Дама из Амстердама
Шрифт:
Набросив на плечи джемпер и завязав рукава узлом на груди, Лариса в мужской пижаме «от Луки» вышла из спальни и, оказавшись в темном, расчерченном голубыми и черными тенями оконных рам коридоре, двинулась на голоса… Дошла до комнаты, где должен был спать Лука, и, охваченная любопытством, замерла, прислонившись спиной к стене, и вся обратилась в слух. И хотя она слышала далеко не все, основной смысл фраз она все же могла уловить.
Лука:…Мне просто вспомнилась одна история. С тех пор прошло… прошло ровно тринадцать лет… Я шел по университетскому городку в Небраске с красивой
Лариса разве что не присвистнула. Лука в чем-то признавался, но почему-то говорил быстро, как заведенный, словно у него на все про все было всего несколько секунд…
Лука:… Мы с этой девушкой были… мы очень сблизились за то лето, и я сказал ей, что должен бросить университет, у меня нет родных и нечем платить за учение. Следующий день – день моего рождения – был самым счастливым в моей жизни: мне дали стипендию… Я смог учиться дальше и вот – стал адвокатом.
Значит, Вика солгала или что-то перепутала, когда сказала, что Лука занимается бизнесом.
Вика (более трогательным тоном): Это и вся ваша история?
Лука: Та девушка стала моей женой.
Вика (хмуро): У вас есть жена?
С каких это пор они на «вы»?
Лука: Была. Она меня бросила.
Вика: О! Значит, и вас тоже?..
И ее тоже, подумала Лара. Что-то нас всех бросают.
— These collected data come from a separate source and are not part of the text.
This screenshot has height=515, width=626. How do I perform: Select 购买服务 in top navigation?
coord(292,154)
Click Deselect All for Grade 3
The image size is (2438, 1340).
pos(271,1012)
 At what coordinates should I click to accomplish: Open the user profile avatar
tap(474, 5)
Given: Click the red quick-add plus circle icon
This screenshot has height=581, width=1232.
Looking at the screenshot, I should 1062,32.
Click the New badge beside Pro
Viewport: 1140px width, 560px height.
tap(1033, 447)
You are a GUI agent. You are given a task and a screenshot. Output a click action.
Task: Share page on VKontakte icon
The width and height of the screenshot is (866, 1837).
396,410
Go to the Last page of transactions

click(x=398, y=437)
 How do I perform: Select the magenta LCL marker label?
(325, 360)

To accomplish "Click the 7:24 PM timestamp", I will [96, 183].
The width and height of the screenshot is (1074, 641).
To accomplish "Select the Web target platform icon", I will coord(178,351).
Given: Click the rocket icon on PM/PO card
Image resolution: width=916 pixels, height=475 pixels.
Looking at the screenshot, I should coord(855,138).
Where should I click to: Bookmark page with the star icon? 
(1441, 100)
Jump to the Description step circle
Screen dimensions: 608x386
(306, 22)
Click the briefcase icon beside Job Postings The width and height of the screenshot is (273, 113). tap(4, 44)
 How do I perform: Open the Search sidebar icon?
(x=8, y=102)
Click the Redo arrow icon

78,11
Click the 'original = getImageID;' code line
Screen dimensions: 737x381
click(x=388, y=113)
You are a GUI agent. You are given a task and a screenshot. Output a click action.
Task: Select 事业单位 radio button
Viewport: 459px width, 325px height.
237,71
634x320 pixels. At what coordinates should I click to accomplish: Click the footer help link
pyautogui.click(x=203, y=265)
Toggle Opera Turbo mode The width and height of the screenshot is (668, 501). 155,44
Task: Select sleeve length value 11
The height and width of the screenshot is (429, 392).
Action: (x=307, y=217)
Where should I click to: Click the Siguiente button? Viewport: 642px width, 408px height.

Лука: И меня тоже. Перед самой свадьбой я узнал, что стипендию мне дали только под нажимом Люцифера (Лара плохо разобрала, но ей показалось, что именно Люцифера, уж слишком зловеще звучали в темноте квартиры любые слова, произнесенные за дверью), ее отца. И знаете, что я тогда сделал?
Вика: Что?
Лука: Ничего. Это абсолютно верно то, что вы сказали. Вы совершенно правы.
Вика: В чем права?
Лука: Я выклянчиваю подачки. Так оно и есть. Никогда этого не понимал, а сейчас вдруг понял.
Вика: Лука, мать твою, куда же ты отправился? Тьфу ты… Но куда же вы идете? Оставайся в комнате! Нельзя же понимать так буквально…
Лука: Обратно, в свое одиночество. Опять будет то же самое.
Вика: Так не уходите. В самом деле, раз вам опостылела ваша комната, раз вам не хочется возвращаться к себе в день рождения – оставайтесь тут. Я лягу на диванчике в кухне, а вы – здесь. Может, если вы хорошо выспитесь, утром вам будет полегче, а? Оставайтесь, если хотите.
Лука: Остаться?
Лара стояла возле стены, совершенно сбитая с толку. Так чья это квартира и почему они разговаривают как совершенно чужие люди? Ей вдруг стало страшно…
Вика: По крайней мере, выспитесь. А утром вам будет лучше.
Лука: И выставить вас вон?
Вика: Ну почему же вон! Я на том диванчике отлично улягусь. А вы… у вас такие длинные ноги…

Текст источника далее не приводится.